• _Prompt 1_:
Summarize the text below on the actress Kathy Kiera Clarke in two sentences.
[Begin Text provided]
Kathy Kiera Clarke (possibly Keira) is a Northern Irish actress. She is best known for her role as Aunt Sarah in Derry Girls.

Career

Film and television
Clarke's first television role was as Bernadette Brennan in Head over Heels in 1993. In 1995, she appeared in an episode of Chandler & Co as Poppy Farquhar. She appeared as Rosemary in the 1996 film Eskimo Day.

In 2000, she played Rosie in the film The Most Fertile Man in Ireland and a production assistant in the film Wild About Harry. She also played Anna Le Page in the television series, Take a Girl Like You. In 2002, Clarke played Frances in Bloody Sunday. In 2003, she played Nicola Blyth in the film Solid Air.
[End Text provided]
[Begin Entries shown]
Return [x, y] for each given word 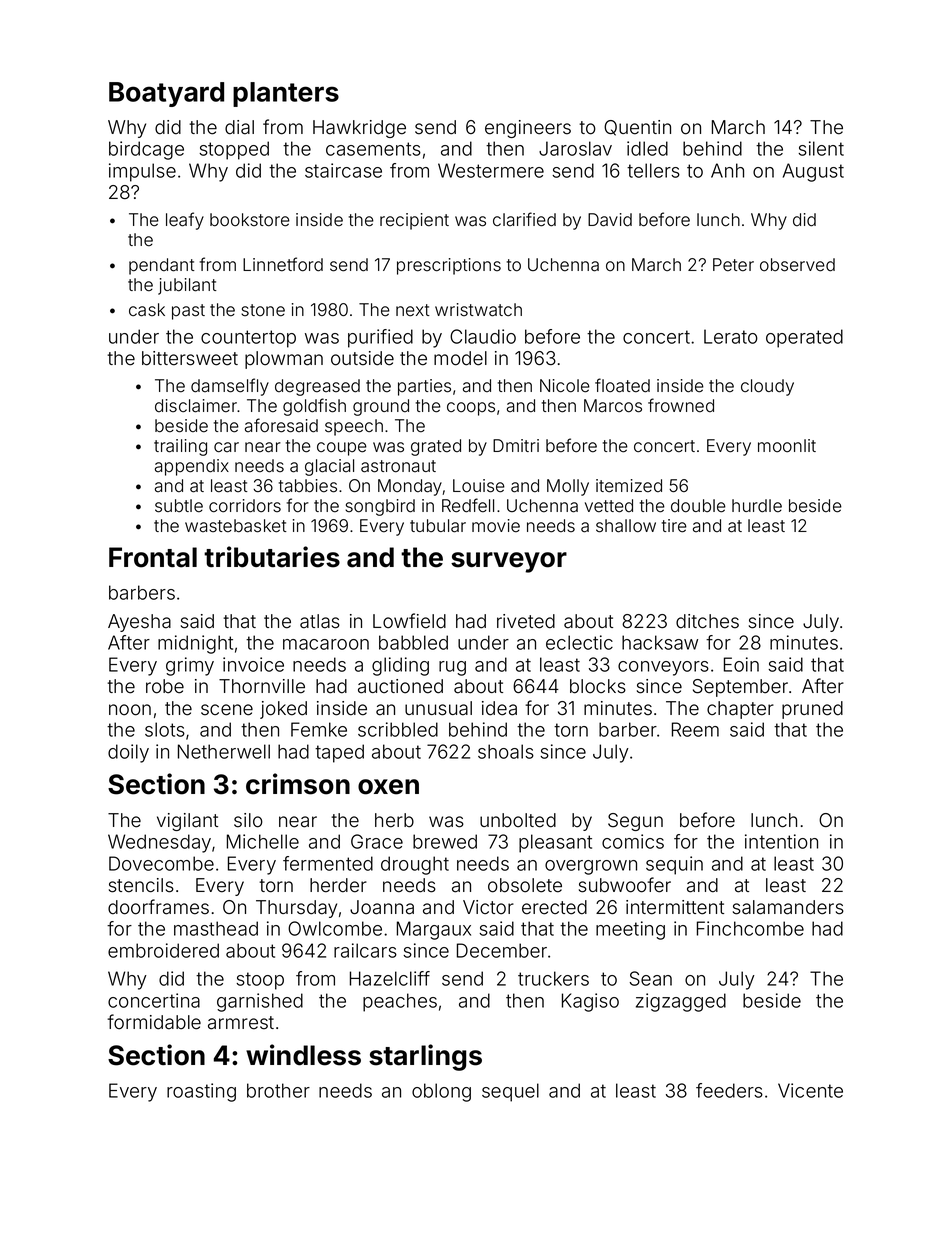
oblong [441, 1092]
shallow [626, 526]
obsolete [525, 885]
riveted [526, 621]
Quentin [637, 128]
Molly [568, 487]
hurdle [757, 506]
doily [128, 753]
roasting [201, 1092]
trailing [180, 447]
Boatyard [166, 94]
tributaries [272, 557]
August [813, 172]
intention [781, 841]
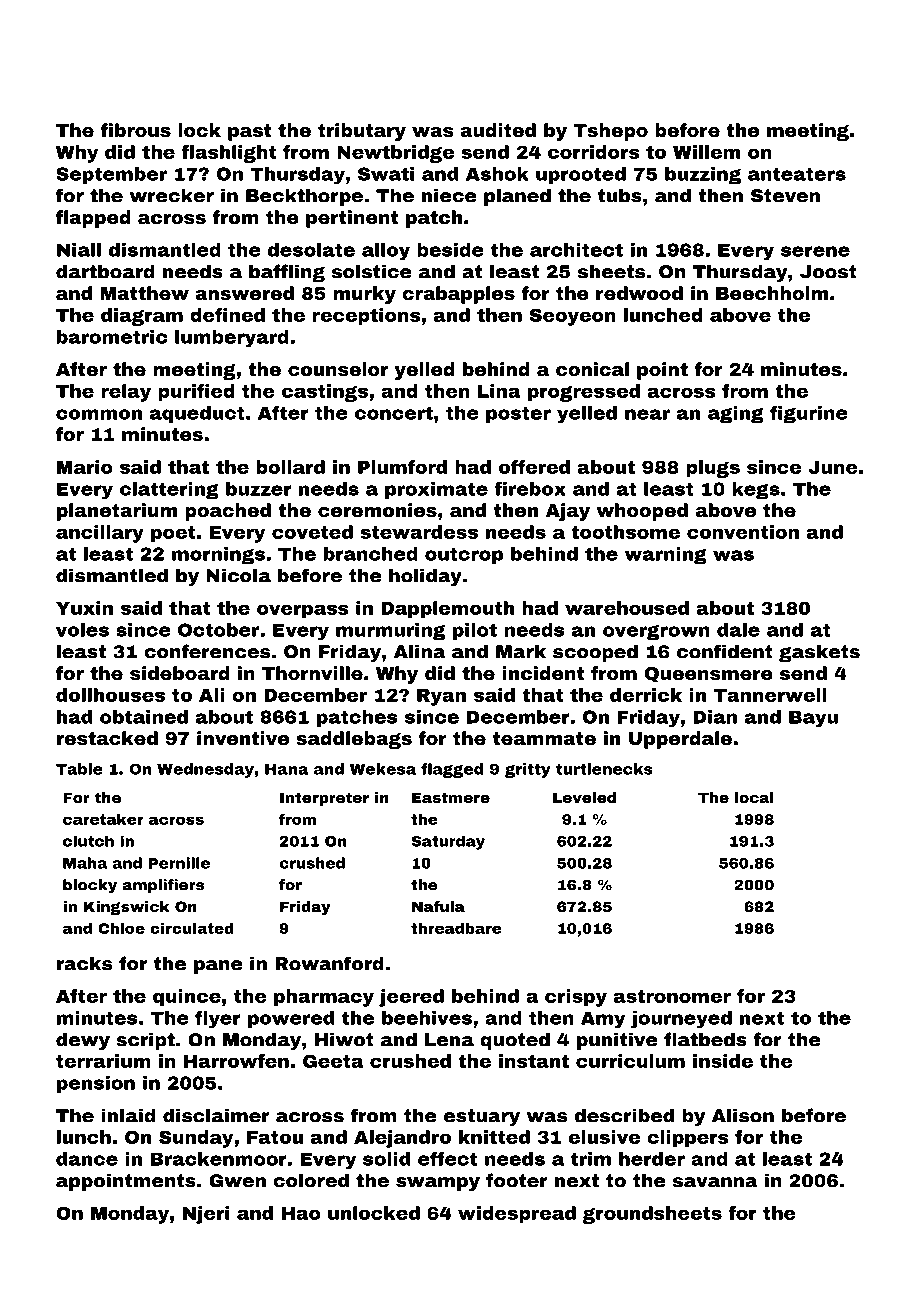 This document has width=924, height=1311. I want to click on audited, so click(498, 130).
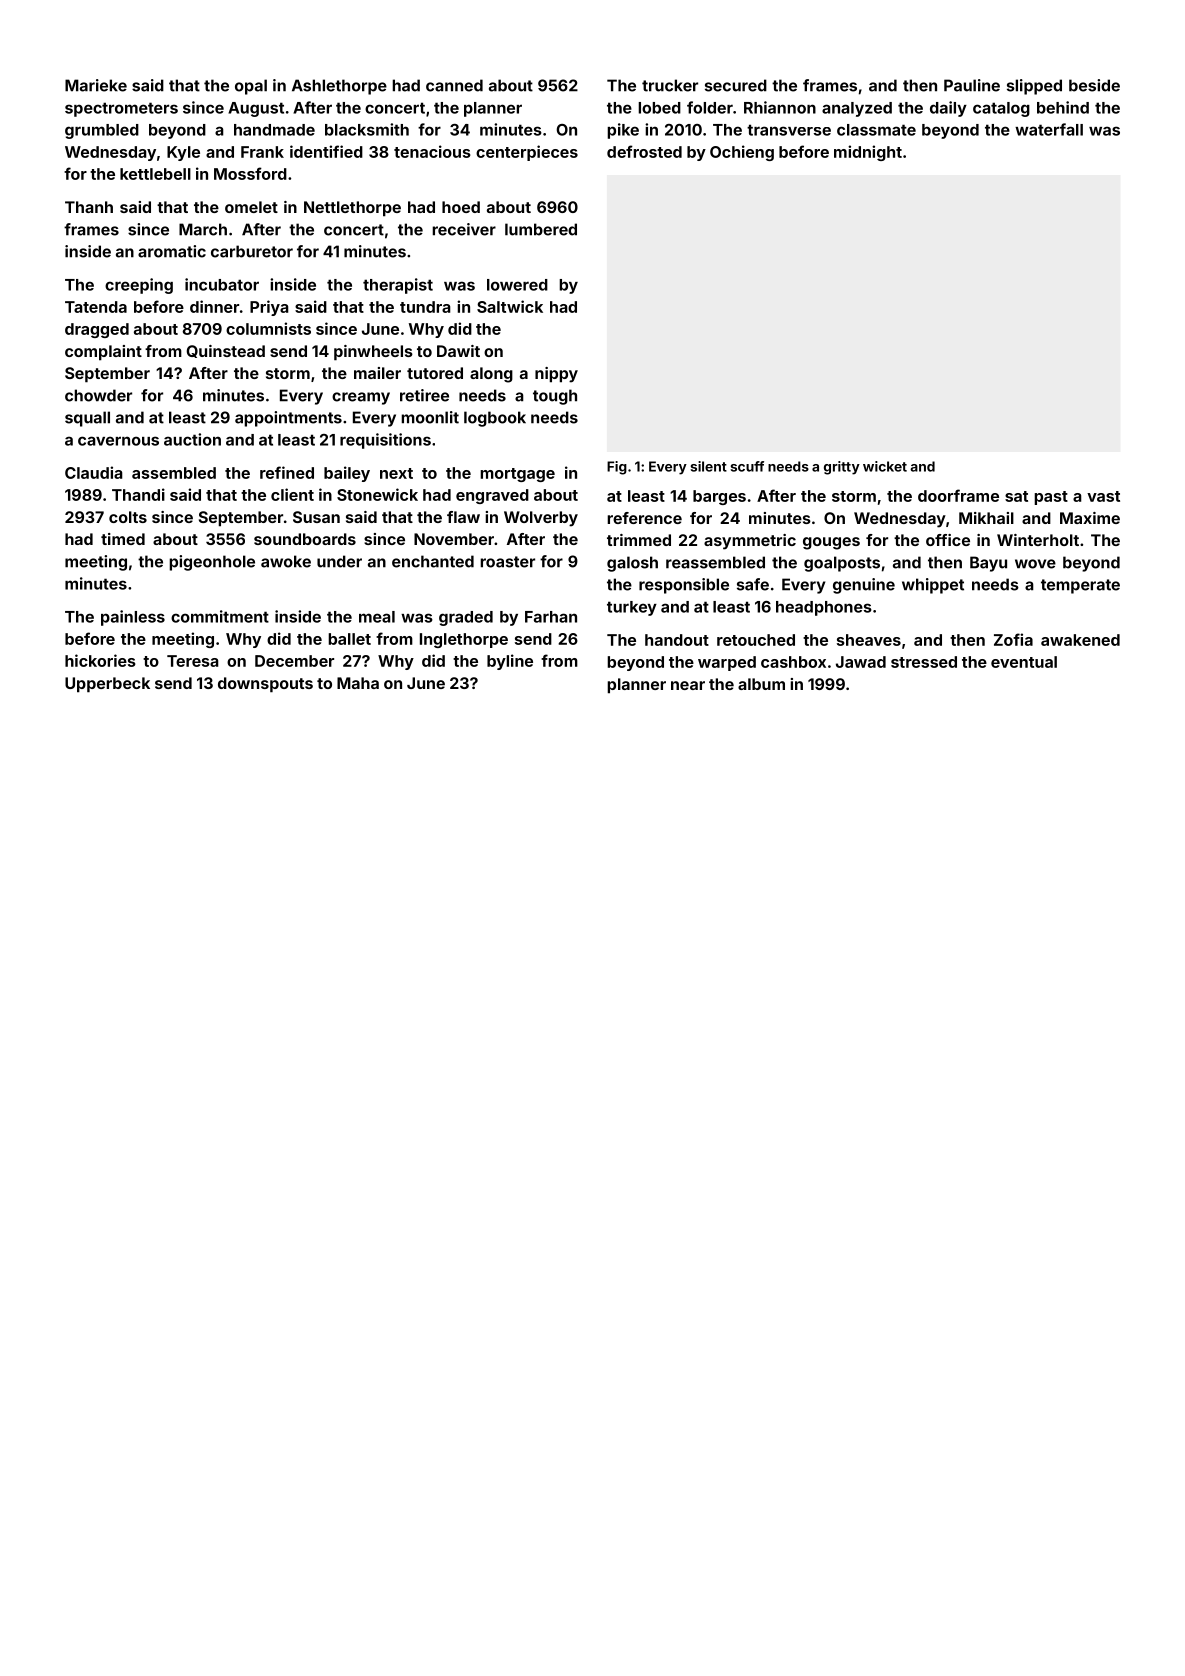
[End Entries shown]
• _Prompt 2_:
Set out all the rows that follow the text on Kathy Kiera Clarke as a numbered list, skipping any blank lines. Leave the pictures out of your answer.

• _Full response 1_:
Kathy Kiera Clarke is a Northern Irish actress best known for her role as Aunt Sarah in Derry Girls. Her first television role came in Head over Heels in 1993, and she went on to appear in Chandler & Co, Eskimo Day, The Most Fertile Man in Ireland, Wild About Harry, Take a Girl Like You, Bloody Sunday and Solid Air.

• _Full response 2_:
1. Return [x, y] for each given word 
2. oblong [441, 1092]
3. shallow [626, 526]
4. obsolete [525, 885]
5. riveted [526, 621]
6. Quentin [637, 128]
7. Molly [568, 487]
8. hurdle [757, 506]
9. doily [128, 753]
10. roasting [201, 1092]
11. trailing [180, 447]
12. Boatyard [166, 94]
13. tributaries [272, 557]
14. August [813, 172]
15. intention [781, 841]
16.  This document has width=924, height=1311. I want to click on audited, so click(498, 130).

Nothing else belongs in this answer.